**Required task:** Please reproduce the listing below word for word, from the line containing "Given: Click the Ln" down to the line containing "This screenshot has width=1568, height=721.", both of those lines included.

**Available records:**
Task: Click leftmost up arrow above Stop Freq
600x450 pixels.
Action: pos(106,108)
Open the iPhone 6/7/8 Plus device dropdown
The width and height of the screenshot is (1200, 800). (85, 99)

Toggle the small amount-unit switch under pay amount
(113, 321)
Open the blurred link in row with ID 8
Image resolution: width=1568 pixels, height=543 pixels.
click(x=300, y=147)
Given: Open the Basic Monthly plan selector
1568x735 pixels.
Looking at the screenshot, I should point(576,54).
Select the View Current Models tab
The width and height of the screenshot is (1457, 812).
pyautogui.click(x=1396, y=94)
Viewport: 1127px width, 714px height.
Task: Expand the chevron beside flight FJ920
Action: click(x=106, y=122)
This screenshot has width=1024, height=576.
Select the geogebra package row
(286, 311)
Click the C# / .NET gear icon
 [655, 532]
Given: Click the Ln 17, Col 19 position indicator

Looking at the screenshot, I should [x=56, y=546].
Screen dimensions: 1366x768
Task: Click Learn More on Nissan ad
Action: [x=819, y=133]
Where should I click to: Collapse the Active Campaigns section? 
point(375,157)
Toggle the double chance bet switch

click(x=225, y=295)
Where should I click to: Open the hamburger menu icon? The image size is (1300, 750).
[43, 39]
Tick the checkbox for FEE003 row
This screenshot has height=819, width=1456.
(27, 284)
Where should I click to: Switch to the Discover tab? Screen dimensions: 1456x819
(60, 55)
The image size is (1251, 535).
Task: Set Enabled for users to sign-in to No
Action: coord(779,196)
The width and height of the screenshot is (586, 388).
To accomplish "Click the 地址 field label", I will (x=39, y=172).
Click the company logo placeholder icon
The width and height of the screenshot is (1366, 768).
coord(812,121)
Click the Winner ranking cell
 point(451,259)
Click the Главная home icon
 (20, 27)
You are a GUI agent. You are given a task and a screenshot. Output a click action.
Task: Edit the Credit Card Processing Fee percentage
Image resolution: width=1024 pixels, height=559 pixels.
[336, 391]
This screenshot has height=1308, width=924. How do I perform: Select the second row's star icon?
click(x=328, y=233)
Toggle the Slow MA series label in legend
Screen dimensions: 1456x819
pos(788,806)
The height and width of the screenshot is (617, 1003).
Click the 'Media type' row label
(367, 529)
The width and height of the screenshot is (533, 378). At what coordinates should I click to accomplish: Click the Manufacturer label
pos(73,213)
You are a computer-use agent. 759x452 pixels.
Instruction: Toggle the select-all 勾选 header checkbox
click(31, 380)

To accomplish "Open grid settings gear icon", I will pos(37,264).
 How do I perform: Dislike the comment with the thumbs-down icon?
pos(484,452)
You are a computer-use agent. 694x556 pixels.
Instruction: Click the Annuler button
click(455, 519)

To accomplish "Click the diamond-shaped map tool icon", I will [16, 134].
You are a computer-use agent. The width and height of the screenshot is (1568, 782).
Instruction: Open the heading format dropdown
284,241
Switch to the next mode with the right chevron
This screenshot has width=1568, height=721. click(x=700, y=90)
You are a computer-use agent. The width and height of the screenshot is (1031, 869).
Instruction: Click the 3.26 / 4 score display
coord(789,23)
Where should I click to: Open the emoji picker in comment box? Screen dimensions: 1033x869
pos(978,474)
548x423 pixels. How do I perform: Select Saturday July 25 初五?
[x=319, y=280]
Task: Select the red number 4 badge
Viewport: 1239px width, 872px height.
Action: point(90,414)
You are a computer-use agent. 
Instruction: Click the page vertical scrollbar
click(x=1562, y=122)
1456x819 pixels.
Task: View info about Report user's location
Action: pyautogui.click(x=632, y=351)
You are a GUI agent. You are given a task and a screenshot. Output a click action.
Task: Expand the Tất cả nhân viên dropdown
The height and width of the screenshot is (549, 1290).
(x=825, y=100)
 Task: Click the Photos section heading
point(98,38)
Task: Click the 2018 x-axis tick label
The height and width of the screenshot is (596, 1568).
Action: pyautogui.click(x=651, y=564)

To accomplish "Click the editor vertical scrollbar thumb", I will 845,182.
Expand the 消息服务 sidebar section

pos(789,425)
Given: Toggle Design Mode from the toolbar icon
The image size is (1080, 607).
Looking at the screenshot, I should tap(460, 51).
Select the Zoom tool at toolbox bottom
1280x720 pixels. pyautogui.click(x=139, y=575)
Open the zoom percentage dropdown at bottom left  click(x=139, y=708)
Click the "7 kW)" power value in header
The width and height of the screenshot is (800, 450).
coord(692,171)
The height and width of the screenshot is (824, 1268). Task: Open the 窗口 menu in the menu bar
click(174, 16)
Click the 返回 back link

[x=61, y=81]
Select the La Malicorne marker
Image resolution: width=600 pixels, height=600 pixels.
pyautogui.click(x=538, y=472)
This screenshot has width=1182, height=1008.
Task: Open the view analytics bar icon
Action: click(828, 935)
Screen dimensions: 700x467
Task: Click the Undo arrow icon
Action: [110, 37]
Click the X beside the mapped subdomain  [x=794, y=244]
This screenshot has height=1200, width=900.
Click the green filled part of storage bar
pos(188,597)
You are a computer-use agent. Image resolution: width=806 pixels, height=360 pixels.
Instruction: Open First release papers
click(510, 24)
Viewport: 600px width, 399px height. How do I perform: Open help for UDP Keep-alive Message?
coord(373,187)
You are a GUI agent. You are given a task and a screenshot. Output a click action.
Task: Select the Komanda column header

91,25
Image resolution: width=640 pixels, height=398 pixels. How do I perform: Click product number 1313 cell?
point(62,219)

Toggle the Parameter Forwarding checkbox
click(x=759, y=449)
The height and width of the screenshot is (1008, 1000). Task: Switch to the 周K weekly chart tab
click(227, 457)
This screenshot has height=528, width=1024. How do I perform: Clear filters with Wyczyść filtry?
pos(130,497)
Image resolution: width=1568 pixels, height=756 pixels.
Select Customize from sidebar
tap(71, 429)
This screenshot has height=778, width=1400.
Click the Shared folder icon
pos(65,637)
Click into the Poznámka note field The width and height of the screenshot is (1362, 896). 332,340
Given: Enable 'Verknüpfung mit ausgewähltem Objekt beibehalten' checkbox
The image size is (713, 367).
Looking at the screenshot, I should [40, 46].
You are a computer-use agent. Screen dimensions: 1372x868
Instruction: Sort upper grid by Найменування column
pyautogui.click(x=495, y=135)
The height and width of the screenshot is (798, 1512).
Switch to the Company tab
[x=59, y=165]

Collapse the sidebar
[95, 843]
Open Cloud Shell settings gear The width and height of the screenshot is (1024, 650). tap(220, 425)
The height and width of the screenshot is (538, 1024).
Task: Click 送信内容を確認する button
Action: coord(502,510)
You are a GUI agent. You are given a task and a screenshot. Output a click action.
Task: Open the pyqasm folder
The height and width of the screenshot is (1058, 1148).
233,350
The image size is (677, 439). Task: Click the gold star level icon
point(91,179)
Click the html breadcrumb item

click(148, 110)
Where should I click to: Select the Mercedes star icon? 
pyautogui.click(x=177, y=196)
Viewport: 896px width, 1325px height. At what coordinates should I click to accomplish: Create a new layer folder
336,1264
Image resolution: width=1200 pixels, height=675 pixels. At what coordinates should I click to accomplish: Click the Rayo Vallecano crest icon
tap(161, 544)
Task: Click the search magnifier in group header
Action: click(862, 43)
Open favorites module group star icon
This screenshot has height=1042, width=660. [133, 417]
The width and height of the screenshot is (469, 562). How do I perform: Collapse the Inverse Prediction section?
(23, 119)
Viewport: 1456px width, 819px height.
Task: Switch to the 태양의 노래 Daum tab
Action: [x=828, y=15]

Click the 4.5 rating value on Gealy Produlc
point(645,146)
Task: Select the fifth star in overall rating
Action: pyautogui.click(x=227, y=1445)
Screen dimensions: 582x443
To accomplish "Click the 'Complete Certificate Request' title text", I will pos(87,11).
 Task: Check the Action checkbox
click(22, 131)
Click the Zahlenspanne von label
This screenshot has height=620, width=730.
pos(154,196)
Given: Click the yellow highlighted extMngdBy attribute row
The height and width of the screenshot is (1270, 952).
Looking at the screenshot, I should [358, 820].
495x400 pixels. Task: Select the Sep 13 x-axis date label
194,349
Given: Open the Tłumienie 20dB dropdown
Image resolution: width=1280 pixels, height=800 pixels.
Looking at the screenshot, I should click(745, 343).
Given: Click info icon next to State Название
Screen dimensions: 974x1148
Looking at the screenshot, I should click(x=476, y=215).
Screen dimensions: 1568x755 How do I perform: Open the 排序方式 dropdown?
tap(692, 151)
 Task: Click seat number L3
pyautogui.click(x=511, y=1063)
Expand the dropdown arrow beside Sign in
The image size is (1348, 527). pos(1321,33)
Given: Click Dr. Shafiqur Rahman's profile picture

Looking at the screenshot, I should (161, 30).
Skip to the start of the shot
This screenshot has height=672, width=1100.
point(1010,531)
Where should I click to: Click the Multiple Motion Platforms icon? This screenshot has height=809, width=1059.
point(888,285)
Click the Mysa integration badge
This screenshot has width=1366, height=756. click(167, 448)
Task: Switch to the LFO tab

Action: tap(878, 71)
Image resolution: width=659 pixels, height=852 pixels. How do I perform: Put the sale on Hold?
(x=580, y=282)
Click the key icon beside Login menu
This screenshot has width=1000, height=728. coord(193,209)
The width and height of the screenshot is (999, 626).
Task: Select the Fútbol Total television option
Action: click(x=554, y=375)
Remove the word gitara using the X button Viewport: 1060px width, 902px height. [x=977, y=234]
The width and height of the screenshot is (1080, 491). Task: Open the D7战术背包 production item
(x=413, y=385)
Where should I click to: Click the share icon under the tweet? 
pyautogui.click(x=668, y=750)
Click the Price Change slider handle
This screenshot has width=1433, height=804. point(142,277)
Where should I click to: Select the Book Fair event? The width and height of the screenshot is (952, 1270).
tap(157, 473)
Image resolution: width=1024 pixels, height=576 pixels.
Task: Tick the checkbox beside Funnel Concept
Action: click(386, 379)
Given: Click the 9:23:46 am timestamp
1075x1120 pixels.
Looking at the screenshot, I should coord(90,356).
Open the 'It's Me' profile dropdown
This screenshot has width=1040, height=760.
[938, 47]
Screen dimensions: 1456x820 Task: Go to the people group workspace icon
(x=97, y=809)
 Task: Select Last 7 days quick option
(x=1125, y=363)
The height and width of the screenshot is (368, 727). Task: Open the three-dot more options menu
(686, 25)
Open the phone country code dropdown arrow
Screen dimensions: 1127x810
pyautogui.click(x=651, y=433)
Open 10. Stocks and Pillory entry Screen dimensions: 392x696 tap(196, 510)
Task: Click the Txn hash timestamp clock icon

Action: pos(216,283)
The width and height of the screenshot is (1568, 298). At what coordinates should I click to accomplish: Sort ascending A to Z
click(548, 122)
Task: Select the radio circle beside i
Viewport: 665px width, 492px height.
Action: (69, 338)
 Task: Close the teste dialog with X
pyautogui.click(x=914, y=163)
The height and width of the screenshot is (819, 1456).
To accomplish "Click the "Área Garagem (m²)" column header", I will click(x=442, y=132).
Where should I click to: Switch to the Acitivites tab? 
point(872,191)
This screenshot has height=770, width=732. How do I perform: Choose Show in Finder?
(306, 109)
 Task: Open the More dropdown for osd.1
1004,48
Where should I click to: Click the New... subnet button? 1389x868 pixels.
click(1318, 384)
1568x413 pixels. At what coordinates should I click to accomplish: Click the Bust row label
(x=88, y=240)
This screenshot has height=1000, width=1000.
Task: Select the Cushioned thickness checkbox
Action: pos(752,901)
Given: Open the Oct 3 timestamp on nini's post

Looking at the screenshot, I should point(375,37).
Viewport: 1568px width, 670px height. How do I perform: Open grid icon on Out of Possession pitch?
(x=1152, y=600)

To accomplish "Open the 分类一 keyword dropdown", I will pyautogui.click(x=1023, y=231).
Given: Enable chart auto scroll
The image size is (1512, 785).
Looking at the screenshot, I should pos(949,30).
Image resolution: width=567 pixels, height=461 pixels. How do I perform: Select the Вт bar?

**Problem solution:**
Given: Click the Ln 17, Col 19 position indicator

Looking at the screenshot, I should [x=56, y=546].
Screen dimensions: 1366x768
Task: Click Learn More on Nissan ad
Action: [x=819, y=133]
Where should I click to: Collapse the Active Campaigns section? 
point(375,157)
Toggle the double chance bet switch

click(x=225, y=295)
Where should I click to: Open the hamburger menu icon? The image size is (1300, 750).
[43, 39]
Tick the checkbox for FEE003 row
This screenshot has height=819, width=1456.
(27, 284)
Where should I click to: Switch to the Discover tab? Screen dimensions: 1456x819
(60, 55)
The image size is (1251, 535).
Task: Set Enabled for users to sign-in to No
Action: coord(779,196)
The width and height of the screenshot is (586, 388).
To accomplish "Click the 地址 field label", I will (x=39, y=172).
Click the company logo placeholder icon
The width and height of the screenshot is (1366, 768).
coord(812,121)
Click the Winner ranking cell
 point(451,259)
Click the Главная home icon
 (20, 27)
You are a GUI agent. You are given a task and a screenshot. Output a click action.
Task: Edit the Credit Card Processing Fee percentage
Image resolution: width=1024 pixels, height=559 pixels.
[336, 391]
This screenshot has height=1308, width=924. How do I perform: Select the second row's star icon?
click(x=328, y=233)
Toggle the Slow MA series label in legend
Screen dimensions: 1456x819
pos(788,806)
The height and width of the screenshot is (617, 1003).
Click the 'Media type' row label
(367, 529)
The width and height of the screenshot is (533, 378). At what coordinates should I click to accomplish: Click the Manufacturer label
pos(73,213)
You are a computer-use agent. 759x452 pixels.
Instruction: Toggle the select-all 勾选 header checkbox
click(31, 380)

To accomplish "Open grid settings gear icon", I will pos(37,264).
 How do I perform: Dislike the comment with the thumbs-down icon?
pos(484,452)
You are a computer-use agent. 694x556 pixels.
Instruction: Click the Annuler button
click(455, 519)

To accomplish "Click the diamond-shaped map tool icon", I will [16, 134].
You are a computer-use agent. The width and height of the screenshot is (1568, 782).
Instruction: Open the heading format dropdown
284,241
Switch to the next mode with the right chevron
This screenshot has width=1568, height=721. click(x=700, y=90)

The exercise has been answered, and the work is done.